--- START ---

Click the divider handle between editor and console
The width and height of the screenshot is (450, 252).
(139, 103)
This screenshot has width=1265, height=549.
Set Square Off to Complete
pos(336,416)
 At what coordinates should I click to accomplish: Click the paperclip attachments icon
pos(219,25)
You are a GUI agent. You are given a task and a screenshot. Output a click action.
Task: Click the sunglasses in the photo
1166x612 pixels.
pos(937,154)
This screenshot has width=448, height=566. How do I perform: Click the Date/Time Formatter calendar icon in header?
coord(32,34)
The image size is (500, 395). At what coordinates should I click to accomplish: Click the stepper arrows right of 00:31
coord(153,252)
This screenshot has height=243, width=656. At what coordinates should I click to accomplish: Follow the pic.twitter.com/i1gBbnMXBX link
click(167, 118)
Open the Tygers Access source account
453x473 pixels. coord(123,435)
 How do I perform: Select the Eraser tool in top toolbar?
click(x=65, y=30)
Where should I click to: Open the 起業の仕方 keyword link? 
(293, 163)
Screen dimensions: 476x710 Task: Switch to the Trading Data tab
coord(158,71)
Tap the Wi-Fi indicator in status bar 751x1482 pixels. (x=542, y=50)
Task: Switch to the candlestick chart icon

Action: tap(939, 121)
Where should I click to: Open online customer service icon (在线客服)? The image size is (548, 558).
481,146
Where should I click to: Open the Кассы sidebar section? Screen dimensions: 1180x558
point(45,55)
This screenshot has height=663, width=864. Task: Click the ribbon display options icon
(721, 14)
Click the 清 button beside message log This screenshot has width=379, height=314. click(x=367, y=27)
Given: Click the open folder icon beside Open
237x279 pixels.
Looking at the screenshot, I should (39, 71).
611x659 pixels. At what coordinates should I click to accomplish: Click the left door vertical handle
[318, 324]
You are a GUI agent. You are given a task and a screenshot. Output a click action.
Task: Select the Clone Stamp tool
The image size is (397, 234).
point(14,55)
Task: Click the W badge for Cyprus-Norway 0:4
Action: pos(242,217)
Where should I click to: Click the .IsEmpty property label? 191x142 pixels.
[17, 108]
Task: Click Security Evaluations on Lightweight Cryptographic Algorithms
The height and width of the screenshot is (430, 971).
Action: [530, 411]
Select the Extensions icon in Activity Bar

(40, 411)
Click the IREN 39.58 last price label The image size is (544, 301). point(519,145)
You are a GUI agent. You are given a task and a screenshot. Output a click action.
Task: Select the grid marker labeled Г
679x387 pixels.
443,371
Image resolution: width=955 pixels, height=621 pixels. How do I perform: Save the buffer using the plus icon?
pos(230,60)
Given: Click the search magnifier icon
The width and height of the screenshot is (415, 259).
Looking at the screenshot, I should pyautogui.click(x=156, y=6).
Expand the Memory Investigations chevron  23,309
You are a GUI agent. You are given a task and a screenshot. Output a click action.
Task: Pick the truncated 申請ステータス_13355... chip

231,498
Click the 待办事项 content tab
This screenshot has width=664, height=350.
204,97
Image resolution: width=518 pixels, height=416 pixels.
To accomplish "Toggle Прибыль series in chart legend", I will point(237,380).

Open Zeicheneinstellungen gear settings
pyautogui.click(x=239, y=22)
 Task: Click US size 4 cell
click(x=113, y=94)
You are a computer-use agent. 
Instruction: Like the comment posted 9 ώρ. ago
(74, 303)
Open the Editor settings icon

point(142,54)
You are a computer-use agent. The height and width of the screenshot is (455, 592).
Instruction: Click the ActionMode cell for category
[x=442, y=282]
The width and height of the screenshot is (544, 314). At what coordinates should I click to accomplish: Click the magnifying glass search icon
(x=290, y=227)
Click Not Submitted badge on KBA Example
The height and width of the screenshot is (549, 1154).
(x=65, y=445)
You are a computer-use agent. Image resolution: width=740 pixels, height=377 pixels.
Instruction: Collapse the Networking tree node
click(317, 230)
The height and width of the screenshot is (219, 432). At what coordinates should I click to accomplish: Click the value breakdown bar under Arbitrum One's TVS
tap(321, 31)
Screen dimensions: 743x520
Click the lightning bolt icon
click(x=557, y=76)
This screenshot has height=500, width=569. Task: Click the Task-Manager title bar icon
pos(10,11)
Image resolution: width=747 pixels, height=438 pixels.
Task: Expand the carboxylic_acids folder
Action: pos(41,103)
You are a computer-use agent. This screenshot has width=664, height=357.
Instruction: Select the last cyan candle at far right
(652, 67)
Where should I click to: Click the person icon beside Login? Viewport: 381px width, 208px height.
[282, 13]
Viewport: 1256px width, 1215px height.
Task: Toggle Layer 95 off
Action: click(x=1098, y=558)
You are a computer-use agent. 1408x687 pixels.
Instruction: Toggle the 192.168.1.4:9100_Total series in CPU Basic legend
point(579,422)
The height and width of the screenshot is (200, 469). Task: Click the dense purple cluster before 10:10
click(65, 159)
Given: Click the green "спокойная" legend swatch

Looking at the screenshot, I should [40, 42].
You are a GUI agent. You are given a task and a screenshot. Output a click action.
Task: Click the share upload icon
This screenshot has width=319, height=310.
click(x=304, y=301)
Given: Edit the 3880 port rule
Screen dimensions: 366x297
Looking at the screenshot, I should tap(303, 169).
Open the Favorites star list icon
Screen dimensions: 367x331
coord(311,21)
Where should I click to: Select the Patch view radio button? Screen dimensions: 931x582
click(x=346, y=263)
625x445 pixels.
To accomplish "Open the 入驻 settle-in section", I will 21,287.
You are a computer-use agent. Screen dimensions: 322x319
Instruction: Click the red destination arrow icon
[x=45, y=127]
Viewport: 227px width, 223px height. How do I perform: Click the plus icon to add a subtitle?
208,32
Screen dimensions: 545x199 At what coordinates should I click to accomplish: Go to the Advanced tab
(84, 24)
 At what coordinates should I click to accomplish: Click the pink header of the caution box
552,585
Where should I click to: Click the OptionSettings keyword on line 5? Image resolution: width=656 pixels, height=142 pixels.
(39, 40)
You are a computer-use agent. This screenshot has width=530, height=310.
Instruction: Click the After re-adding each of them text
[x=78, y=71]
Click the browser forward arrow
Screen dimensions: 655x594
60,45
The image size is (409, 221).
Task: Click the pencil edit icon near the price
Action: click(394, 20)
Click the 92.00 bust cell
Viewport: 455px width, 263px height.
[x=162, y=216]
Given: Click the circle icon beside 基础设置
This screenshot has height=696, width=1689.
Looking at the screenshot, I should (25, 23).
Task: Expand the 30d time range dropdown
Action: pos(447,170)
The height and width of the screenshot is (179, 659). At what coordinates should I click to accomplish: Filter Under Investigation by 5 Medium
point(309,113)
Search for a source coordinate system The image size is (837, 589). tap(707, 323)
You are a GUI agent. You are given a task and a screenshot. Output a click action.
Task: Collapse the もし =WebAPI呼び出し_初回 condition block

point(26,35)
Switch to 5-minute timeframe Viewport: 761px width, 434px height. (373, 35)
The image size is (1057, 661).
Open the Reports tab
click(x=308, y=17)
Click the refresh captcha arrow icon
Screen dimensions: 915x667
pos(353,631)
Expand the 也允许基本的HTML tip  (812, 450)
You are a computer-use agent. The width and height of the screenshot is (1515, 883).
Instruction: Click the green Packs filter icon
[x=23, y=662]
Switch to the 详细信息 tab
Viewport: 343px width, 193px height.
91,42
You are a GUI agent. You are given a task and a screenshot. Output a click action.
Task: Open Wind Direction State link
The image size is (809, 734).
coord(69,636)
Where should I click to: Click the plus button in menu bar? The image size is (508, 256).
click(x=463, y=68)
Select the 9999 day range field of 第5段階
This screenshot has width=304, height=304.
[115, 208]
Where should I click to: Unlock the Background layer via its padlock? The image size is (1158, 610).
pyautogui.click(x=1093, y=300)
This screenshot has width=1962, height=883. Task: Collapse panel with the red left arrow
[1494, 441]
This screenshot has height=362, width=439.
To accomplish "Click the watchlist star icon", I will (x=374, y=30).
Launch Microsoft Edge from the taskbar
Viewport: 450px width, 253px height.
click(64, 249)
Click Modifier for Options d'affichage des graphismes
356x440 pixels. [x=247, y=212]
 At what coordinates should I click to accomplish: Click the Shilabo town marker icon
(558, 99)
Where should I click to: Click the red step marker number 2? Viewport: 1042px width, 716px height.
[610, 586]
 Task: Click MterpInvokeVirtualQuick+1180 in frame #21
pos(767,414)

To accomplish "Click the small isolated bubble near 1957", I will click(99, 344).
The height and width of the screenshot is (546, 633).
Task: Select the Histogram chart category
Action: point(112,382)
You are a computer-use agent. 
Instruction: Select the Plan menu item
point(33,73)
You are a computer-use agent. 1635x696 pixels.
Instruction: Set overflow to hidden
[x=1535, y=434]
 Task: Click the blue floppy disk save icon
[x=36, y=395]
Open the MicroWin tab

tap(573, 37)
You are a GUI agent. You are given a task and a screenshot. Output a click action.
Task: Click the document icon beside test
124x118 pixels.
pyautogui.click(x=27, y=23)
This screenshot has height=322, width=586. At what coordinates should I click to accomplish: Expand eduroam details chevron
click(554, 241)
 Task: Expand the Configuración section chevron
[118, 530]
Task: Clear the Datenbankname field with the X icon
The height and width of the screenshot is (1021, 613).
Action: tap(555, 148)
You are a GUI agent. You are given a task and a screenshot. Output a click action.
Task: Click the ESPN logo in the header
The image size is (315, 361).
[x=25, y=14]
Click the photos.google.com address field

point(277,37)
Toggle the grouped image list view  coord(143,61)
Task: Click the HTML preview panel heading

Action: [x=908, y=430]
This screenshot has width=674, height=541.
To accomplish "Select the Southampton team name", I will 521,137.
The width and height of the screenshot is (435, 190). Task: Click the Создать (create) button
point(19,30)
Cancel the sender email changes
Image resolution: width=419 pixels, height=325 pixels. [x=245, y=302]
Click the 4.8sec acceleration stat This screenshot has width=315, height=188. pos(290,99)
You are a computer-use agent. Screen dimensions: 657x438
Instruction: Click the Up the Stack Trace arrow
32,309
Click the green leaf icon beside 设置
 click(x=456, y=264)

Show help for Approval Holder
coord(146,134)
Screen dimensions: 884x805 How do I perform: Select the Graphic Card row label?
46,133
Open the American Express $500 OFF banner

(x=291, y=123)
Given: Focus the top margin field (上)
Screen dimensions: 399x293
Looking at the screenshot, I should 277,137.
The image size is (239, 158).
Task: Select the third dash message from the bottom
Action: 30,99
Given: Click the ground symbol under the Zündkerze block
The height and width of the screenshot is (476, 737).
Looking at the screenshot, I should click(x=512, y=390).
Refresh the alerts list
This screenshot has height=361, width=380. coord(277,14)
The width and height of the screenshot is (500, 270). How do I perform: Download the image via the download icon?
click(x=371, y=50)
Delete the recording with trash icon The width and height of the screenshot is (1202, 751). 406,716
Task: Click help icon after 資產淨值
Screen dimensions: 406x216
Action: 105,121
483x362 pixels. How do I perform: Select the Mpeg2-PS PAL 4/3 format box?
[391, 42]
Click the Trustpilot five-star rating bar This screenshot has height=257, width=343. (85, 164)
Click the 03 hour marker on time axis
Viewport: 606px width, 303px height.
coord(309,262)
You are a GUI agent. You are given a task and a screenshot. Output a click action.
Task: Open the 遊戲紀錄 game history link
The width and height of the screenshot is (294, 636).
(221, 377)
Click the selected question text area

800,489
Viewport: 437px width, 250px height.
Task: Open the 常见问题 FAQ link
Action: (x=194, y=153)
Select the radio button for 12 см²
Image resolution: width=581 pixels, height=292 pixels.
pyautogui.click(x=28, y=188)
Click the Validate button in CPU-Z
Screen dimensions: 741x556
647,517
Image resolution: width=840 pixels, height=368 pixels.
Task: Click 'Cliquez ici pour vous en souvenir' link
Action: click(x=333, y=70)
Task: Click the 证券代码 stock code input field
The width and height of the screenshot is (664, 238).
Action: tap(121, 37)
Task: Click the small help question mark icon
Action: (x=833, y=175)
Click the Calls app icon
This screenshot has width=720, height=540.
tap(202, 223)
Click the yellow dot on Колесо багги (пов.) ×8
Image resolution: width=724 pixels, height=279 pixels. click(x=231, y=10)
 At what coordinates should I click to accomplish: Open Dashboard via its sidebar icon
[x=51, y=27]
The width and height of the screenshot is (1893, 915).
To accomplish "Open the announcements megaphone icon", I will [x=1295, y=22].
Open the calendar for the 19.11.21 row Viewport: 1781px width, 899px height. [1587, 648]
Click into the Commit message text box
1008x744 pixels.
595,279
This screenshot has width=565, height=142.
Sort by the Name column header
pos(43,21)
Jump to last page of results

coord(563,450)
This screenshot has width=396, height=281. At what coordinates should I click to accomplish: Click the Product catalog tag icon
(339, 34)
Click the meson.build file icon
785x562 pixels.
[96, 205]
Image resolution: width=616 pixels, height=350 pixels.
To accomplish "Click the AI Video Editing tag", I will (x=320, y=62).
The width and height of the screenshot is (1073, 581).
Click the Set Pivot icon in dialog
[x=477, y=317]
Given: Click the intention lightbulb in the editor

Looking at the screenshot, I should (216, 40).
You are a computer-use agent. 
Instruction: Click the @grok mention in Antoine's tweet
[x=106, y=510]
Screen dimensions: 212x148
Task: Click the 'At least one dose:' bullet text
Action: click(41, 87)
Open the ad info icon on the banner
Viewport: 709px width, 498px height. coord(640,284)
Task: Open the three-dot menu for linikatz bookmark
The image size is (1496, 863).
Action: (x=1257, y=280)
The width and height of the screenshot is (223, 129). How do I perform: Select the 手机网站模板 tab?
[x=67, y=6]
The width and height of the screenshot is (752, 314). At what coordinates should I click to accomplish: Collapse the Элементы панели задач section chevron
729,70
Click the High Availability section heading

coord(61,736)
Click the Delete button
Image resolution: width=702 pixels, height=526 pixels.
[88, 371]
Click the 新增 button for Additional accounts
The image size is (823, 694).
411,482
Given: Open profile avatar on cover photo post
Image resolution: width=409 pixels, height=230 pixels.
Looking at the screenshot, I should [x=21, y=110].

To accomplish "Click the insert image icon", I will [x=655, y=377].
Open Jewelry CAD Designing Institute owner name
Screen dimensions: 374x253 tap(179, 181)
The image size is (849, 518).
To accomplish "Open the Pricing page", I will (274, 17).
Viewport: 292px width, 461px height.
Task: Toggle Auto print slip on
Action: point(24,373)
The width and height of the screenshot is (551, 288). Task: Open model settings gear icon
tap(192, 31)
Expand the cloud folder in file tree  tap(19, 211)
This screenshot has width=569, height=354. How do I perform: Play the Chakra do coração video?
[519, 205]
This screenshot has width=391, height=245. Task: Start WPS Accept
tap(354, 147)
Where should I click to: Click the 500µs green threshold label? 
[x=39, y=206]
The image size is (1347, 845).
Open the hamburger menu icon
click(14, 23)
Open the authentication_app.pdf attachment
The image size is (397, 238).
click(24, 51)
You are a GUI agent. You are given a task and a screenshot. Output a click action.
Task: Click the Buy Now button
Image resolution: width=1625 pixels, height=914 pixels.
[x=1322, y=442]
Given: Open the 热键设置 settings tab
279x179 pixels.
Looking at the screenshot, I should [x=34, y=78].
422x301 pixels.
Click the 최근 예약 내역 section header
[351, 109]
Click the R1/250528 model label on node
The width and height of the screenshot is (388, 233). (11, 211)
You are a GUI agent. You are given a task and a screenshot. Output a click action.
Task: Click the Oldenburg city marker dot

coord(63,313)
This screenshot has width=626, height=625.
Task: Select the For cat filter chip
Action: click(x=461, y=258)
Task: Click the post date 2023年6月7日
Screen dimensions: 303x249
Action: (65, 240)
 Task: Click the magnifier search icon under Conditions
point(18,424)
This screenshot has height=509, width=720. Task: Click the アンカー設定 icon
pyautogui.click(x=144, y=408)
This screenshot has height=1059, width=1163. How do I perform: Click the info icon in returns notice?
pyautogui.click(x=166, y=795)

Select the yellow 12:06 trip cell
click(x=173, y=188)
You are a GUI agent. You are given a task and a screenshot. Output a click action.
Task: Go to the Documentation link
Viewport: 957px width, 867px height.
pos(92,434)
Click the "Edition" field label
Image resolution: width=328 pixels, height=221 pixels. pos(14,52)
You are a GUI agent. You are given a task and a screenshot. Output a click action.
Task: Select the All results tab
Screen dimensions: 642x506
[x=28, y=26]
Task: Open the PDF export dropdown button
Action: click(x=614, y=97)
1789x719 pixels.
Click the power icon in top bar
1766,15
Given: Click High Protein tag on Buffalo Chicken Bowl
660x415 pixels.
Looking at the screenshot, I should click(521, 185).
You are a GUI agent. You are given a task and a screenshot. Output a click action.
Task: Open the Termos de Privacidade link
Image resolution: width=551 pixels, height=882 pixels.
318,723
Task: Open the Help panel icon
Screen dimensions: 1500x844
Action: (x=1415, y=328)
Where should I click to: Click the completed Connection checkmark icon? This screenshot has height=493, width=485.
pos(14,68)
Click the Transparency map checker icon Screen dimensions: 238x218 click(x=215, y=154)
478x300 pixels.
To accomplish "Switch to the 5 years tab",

--- END ---

# [WORK TO BE COMPLETED]
A single number is the whole answer: please count how many lines of the records above include the string "computer".

# [ANSWER BOX]
12